Portal hypertension is one of the most serious complications of childhood liver disease, and variceal bleeding is the most feared complication. Most portal hypertension results from cirrhosis but extra hepatic portal vein obstruction is the single commonest cause. Upper gastrointestinal endoscopy endoscopy remains necessary to diagnose gastro-esophageal varices. Families of children with portal hypertension should be provided with written instructions in case of gastrointestinal bleeding. Children with large varices should be considered for primary prophylaxis on a case-by-case basis. The preferred method is variceal band ligation. Children with acute bleeding should be admitted to hospital and treated with antibiotics and pharmacotherapy before urgent therapeutic endoscopy. All children who have bled should then receive secondary prophylaxis. The preferred method is variceal band ligation and as yet there is little evidence to support the use of β-blockers. Children with extrahepatic portal vein obstruction should be assessed for suitability of mesoportal bypass.

Financial & competing interests disclosure

P McKiernan has acted as a consultant for Sobi AB. The authors have no other relevant affiliations or financial involvement with any organization or entity with a financial interest in or financial conflict with the subject matter or materials discussed in the manuscript apart from those disclosed.

No writing assistance was utilized in the production of this manuscript.

Key issues
  • Normal portal pressure ranges from 5 to 10 mmHg. Complications such as esophageal varices and ascites develop when portal pressure rises more than 12 mmHg.

  • Hepatic Venous Pressure Gradient is the gradient between pressures in the portal vein and the intra-abdominal part of inferior vena cava and is an indirect measure of portal pressure unless there is presinusoidal disease.

  • Splenomegaly and hypersplenism may be the first presentation in children with Portal Hypertension (PH).
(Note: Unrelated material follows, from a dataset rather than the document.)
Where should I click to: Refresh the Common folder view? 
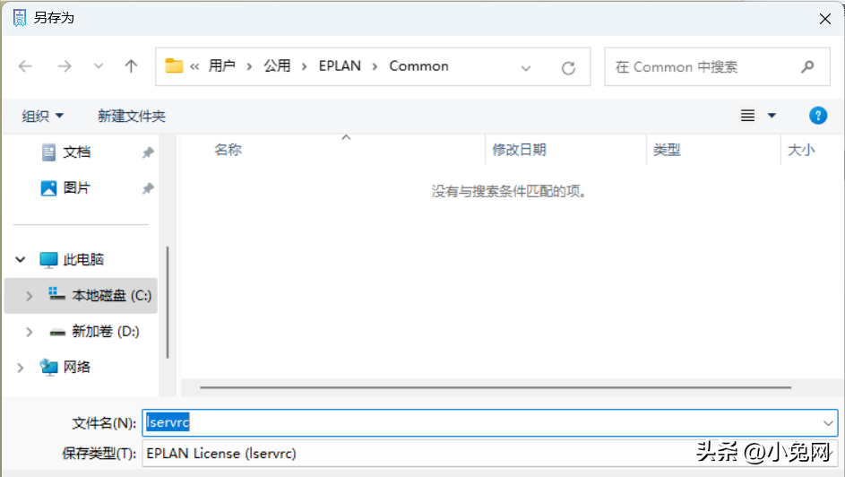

Children with cirrhosis and splenomegaly have a higher risk of developing varices.

  • Esophago-gastroduodenoscopy is the gold standard for the diagnosis and treatment of esophageal and gastric varices in children.
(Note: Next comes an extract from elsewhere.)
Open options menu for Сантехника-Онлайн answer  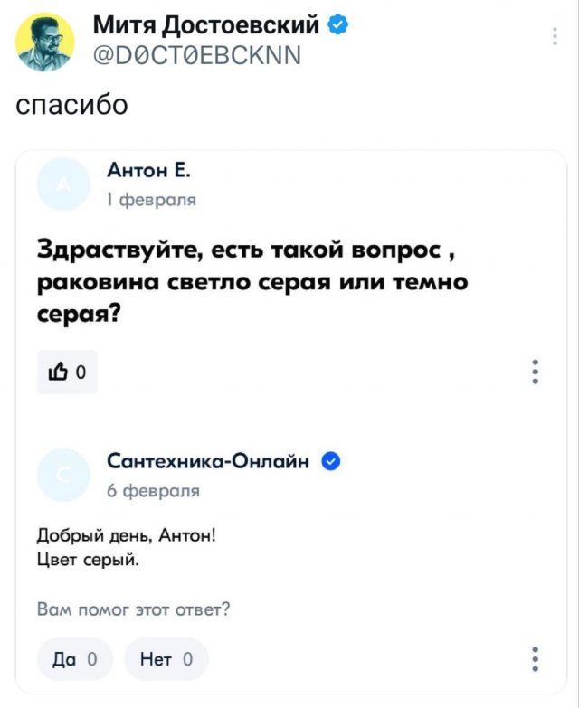[x=536, y=658]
  • Endoscopic band ligation is safe and effective in the primary and secondary prophylaxis of children with esophageal varices.

  • Non-selective β-blockers are the preferred method for primary prophylaxis in adults with PH. Non-selective β-blockers reduce portal pressure by decreasing cardiac output and inducing splanchnic vasoconstriction. There are few studies on the use of non-selective β-blockers in children. Its use in children should be titrated by hepatic venous pressure gradient response.
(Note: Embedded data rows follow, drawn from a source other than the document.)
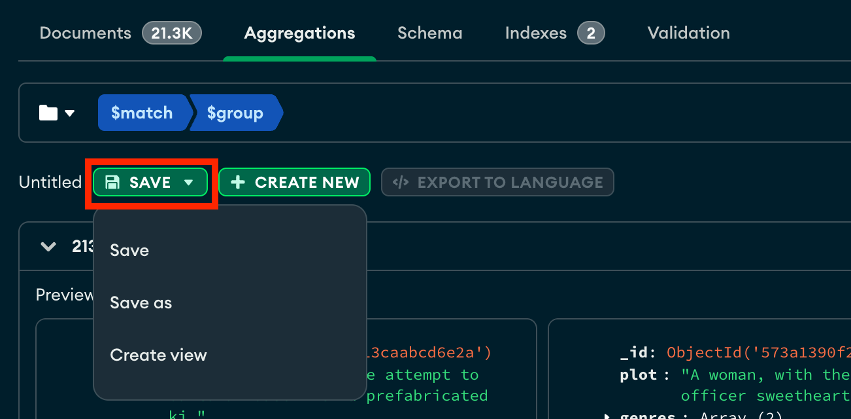The width and height of the screenshot is (851, 419).
Task: Choose Create view from the menu
Action: pos(158,355)
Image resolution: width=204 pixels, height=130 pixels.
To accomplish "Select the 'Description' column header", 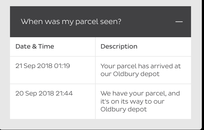I will click(x=119, y=46).
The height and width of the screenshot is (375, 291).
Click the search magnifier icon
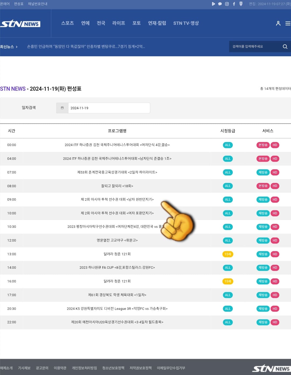285,46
  • Acute variceal bleeding is the most serious complication of PH. Initial management is stabilizing the child and judicious resuscitation. The use of a nasogastric tube should be considered in all cases. Pharmacotherapy using Octreotide or Terlipressin and antibiotics should be started on admission and continued for 2–5 days. Therapeutic endoscopy should be carried out as soon as possible, and certainly within 24 h, once the patient is hemodynamically stable.

  • Transjugular intrahepatic portosystemic shunting is an effective second-line treatment for acute variceal bleeding and for secondary prophylaxis where endoscopic treatment has failed or is not tolerated.

  • Mesoportal bypass is a physiological shunt used in the treatment of PH secondary to extrahepatic portal venous obstruction. It is created by a natural vascular graft placed between the superior mesenteric vein and the umbilical branch of the portal vein, hence restoring physiological portal blood flow.

  • Hepatopulmonary syndrome is defined as the triad of an arterial oxygenation defect, intrapulmonary vasodilation and liver disease. The diagnosis is best confirmed by microbubble echocardiography. There is no established medical treatment and most affected children will require liver transplantation.